══ Data shown ══

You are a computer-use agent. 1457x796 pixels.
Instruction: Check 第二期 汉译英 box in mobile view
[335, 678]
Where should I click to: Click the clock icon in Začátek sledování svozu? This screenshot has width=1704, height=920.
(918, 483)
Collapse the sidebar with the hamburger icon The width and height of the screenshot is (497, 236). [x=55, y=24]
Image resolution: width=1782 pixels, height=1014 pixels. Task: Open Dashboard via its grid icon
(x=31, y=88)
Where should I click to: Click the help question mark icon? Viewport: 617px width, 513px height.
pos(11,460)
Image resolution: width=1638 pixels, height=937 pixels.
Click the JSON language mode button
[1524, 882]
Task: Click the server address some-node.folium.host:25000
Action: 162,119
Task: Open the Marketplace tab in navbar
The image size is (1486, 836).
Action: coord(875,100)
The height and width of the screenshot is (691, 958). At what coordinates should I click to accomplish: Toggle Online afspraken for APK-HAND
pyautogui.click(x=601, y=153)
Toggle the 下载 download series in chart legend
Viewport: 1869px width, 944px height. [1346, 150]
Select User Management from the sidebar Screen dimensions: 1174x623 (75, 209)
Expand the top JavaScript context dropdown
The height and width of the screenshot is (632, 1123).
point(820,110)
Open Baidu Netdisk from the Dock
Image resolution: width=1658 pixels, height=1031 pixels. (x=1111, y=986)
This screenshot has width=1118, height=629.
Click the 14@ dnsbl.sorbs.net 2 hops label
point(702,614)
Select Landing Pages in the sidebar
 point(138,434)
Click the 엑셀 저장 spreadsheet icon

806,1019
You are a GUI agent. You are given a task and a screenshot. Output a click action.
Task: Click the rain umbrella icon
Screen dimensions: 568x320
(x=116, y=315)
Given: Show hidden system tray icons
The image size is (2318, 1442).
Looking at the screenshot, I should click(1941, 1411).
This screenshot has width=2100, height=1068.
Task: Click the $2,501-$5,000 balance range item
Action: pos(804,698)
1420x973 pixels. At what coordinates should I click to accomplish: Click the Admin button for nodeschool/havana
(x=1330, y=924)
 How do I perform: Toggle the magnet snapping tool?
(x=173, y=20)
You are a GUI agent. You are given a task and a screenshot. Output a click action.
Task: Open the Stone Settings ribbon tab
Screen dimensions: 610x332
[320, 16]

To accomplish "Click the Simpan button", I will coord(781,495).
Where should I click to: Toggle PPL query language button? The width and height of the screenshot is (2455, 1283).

═══

• Problem to work on
Lines from the one holding "Screen dimensions: 568x320" to the end of the listing above are the only ones to transcribe. Keep each exactly as written.

• Answer area
Screen dimensions: 568x320
(x=116, y=315)
Given: Show hidden system tray icons
The image size is (2318, 1442).
Looking at the screenshot, I should click(1941, 1411).
This screenshot has width=2100, height=1068.
Task: Click the $2,501-$5,000 balance range item
Action: pos(804,698)
1420x973 pixels. At what coordinates should I click to accomplish: Click the Admin button for nodeschool/havana
(x=1330, y=924)
 How do I perform: Toggle the magnet snapping tool?
(x=173, y=20)
You are a GUI agent. You are given a task and a screenshot. Output a click action.
Task: Open the Stone Settings ribbon tab
Screen dimensions: 610x332
[320, 16]

To accomplish "Click the Simpan button", I will coord(781,495).
Where should I click to: Toggle PPL query language button? The width and height of the screenshot is (2455, 1283).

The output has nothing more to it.